▸ **Document segment**
[Start of section]

Building Zion — Rust + Ratatui + Ollama — Bench

What It Is

Zion is a terminal app — a second brain that lives in the shell. You talk to it, it searches your notes semantically, generates new ones, and lets you write without leaving the terminal. No Electron, no web server, no cloud.

Stack: Rust for the runtime, ratatui for the TUI, Ollama as the local LLM backend running llama3.1:8b, and nomic-embed-text for semantic search.

Why Rust

A TUI that streams LLM tokens needs to handle async I/O, render at ~60fps, and stay responsive while waiting on HTTP. Rust’s async story (tokio) handles this cleanly. The alternative — Python + a TUI library — works but GIL contention and startup time both matter when the thing runs on every keypress.

The borrow checker is genuinely painful for UI state (shared mutable state is its natural enemy), but the payoff is zero-cost async and a binary that starts in milliseconds.

Ratatui

Ratatui is an immediate-mode TUI framework. Every frame, you describe what the screen should look like — layout constraints, widgets, styles — and it diffs against the terminal buffer and flushes only the changes.

let chunks = Layout::default()
    .direction(Direction::Vertical)
    .constraints([
        Constraint::Min(3),    // chat area
        Constraint::Length(3), // input bar
        Constraint::Length(1), // status line
    ])
    .split(frame.area());

The layout engine is constraint-based: Min, Max, Length, Percentage, Ratio. Nest layouts to build columns inside rows. It composes cleanly.

The hard part isn’t layout — it’s text. Ratatui works in Line and Span units (styled text runs), not raw strings. Markdown rendering, word-wrap, and scroll position all have to be computed manually and cached, or the app stutters on large chat histories.

Streaming Tokens

Ollama’s generate API streams newline-delimited JSON:

{"response": "The", "done": false}
{"response": " cat", "done": false}
...

[End of section]

▸ **Required action**
Copy the part of the Zion write-up from "A TUI that streams" up to and including "starts in milliseconds.", swapping "async" for "asynchronous" wherever it occurs.

▸ **Supplied data**
[Start of section]

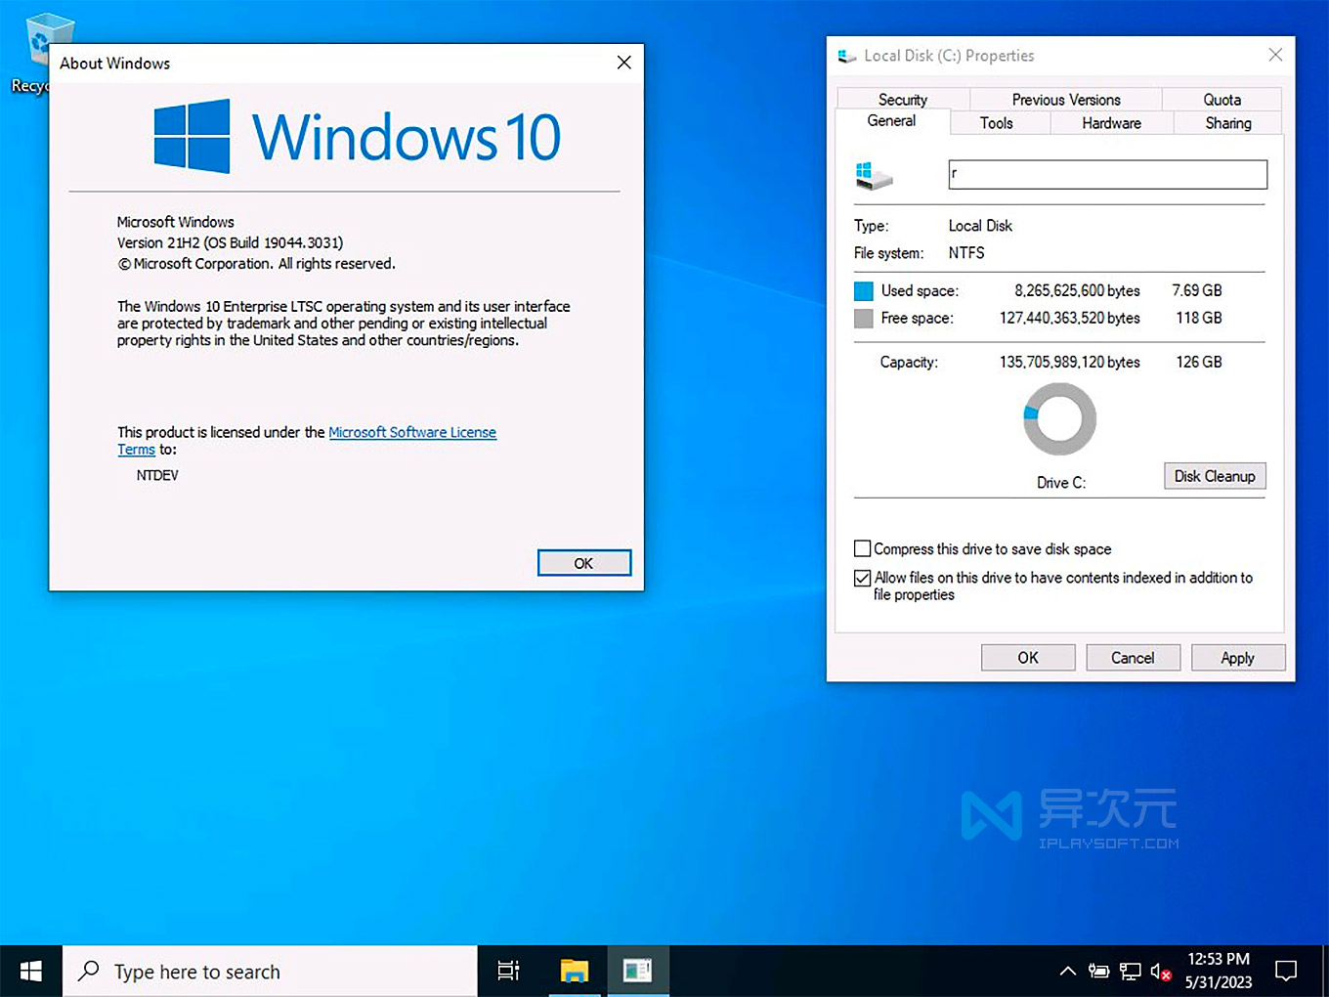Launch Disk Cleanup for drive C
Image resolution: width=1329 pixels, height=997 pixels.
(x=1215, y=476)
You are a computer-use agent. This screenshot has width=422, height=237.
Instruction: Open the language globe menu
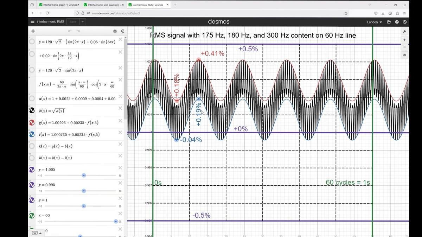point(405,22)
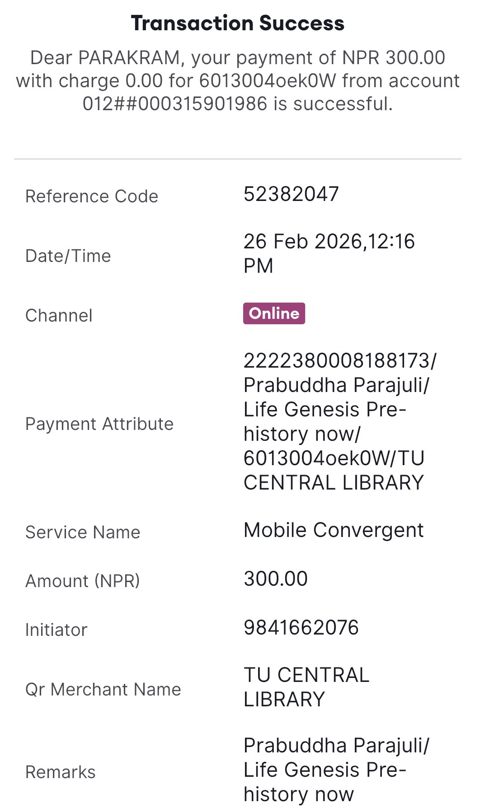This screenshot has height=812, width=480.
Task: Select the 300.00 amount value
Action: click(x=276, y=579)
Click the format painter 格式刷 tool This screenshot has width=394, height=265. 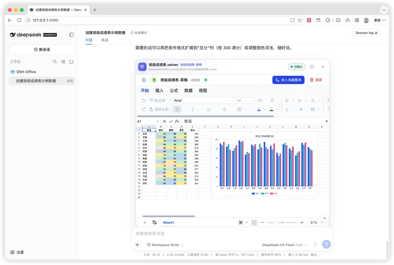157,100
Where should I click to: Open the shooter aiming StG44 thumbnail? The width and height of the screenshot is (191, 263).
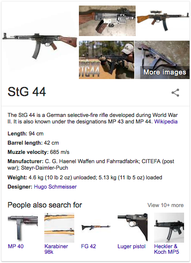point(107,60)
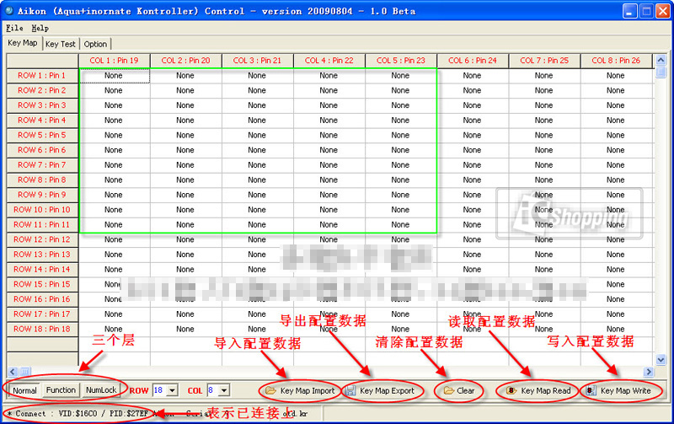This screenshot has width=674, height=424.
Task: Activate the NumLock layer toggle
Action: click(x=101, y=390)
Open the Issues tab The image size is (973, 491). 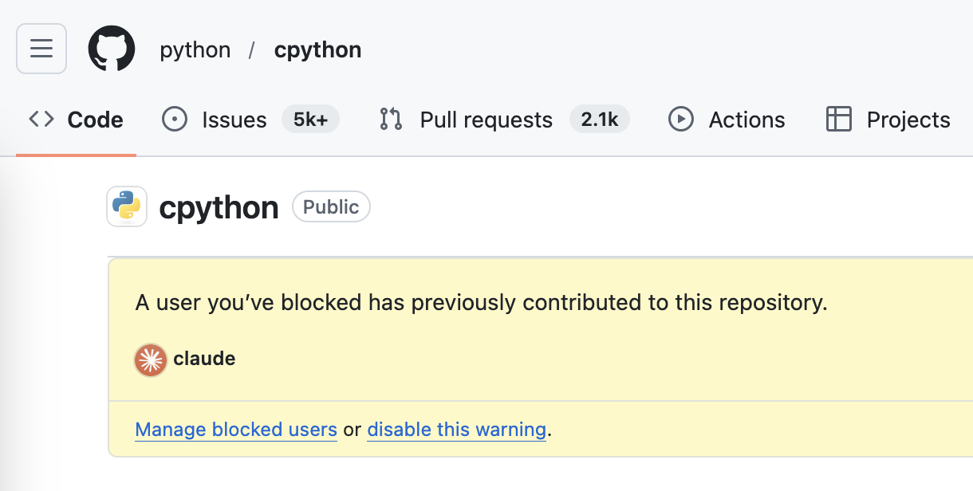[234, 119]
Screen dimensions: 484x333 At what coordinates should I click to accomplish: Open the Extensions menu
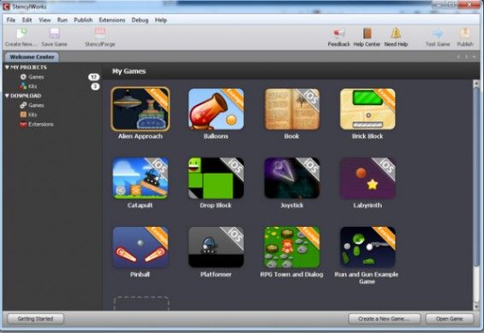click(x=111, y=20)
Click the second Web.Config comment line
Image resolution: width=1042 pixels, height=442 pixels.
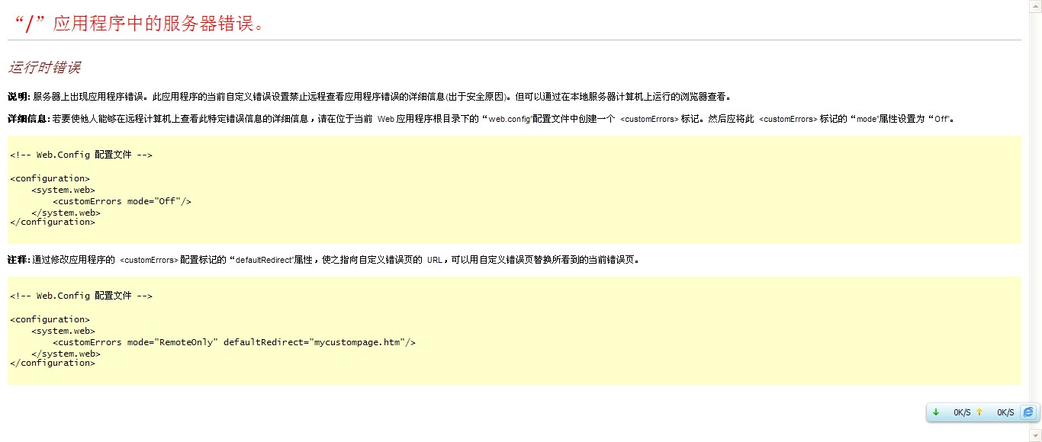click(x=81, y=296)
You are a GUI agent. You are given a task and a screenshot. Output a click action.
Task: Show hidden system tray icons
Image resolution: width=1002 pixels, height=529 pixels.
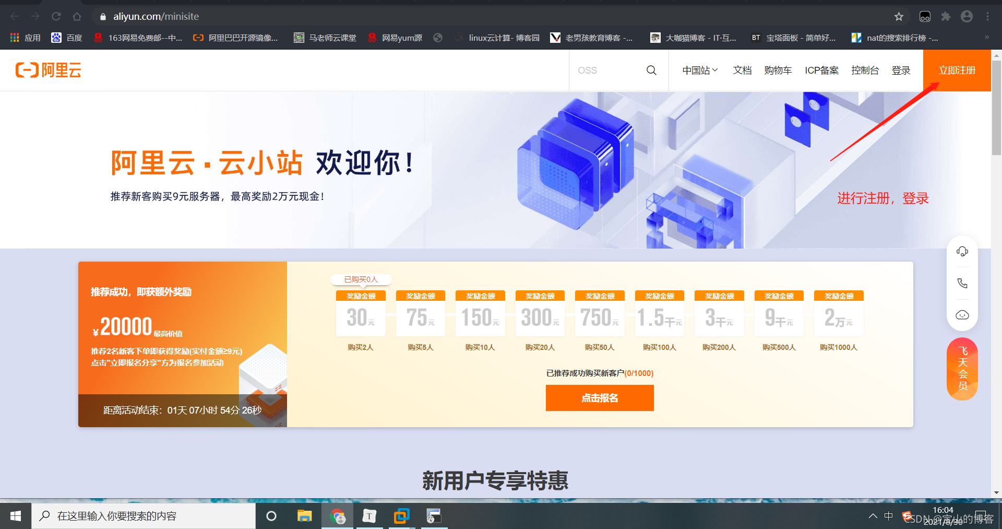(873, 516)
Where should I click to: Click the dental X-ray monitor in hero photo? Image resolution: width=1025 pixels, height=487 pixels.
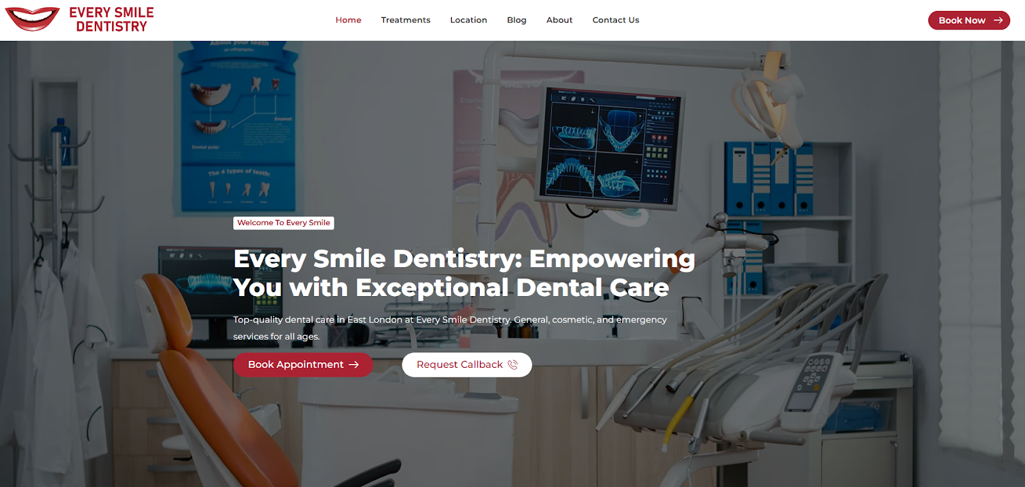click(x=610, y=146)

[End of section]

▸ **Final answer**
A TUI that streams LLM tokens needs to handle asynchronous I/O, render at ~60fps, and stay responsive while waiting on HTTP. Rust’s asynchronous story (tokio) handles this cleanly. The alternative — Python + a TUI library — works but GIL contention and startup time both matter when the thing runs on every keypress.

The borrow checker is genuinely painful for UI state (shared mutable state is its natural enemy), but the payoff is zero-cost asynchronous and a binary that starts in milliseconds.